ACTION ITEM: Your response should consist solely of the records, written out exactly.
━━━ EXCERPTED RECORDS
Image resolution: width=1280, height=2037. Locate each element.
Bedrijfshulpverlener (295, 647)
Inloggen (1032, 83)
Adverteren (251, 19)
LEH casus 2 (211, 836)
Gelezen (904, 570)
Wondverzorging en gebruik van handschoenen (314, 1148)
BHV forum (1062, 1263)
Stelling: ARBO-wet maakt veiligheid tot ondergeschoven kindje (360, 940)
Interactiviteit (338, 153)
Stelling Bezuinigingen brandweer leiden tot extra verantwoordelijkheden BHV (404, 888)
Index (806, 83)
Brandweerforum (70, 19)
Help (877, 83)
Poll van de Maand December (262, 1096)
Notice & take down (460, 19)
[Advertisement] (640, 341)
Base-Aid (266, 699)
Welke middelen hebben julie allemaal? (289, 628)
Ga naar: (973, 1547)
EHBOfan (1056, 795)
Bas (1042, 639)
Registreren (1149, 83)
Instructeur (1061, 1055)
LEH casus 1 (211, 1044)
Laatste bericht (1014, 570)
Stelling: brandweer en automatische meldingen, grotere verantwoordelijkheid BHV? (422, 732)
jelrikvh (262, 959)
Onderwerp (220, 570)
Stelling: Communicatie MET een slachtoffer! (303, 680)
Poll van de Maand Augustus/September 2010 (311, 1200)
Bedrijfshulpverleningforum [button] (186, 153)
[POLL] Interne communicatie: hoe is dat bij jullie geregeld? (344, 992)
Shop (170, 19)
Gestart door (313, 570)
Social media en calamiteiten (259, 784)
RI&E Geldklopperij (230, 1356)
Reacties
━━━━━━
SOLUTION TO THIS PROBLEM:
Image resolution: width=1280, height=2037. Locate each element.
Bedrijfshulpverlener (295, 647)
Inloggen (1032, 83)
Adverteren (251, 19)
LEH casus 2 (211, 836)
Gelezen (904, 570)
Wondverzorging en gebruik van handschoenen (314, 1148)
BHV forum (1062, 1263)
Stelling: ARBO-wet maakt veiligheid tot ondergeschoven kindje (360, 940)
Interactiviteit (338, 153)
Stelling Bezuinigingen brandweer leiden tot extra verantwoordelijkheden BHV (404, 888)
Index (806, 83)
Brandweerforum (70, 19)
Help (877, 83)
Poll van de Maand December (262, 1096)
Notice & take down (460, 19)
[Advertisement] (640, 341)
Base-Aid (266, 699)
Welke middelen hebben julie allemaal? (289, 628)
Ga naar: (973, 1547)
EHBOfan (1056, 795)
Bas (1042, 639)
Registreren (1149, 83)
Instructeur (1061, 1055)
LEH casus 1 (211, 1044)
Laatste bericht (1014, 570)
Stelling: brandweer en automatische meldingen, grotere verantwoordelijkheid BHV? (422, 732)
jelrikvh (262, 959)
Onderwerp (220, 570)
Stelling: Communicatie MET een slachtoffer! (303, 680)
Poll van de Maand Augustus/September 2010 (311, 1200)
Bedrijfshulpverleningforum [button] (186, 153)
[POLL] Interne communicatie: hoe is dat bij jullie geregeld? (344, 992)
Shop (170, 19)
Gestart door (313, 570)
Social media en calamiteiten (259, 784)
RI&E Geldklopperij (230, 1356)
Reacties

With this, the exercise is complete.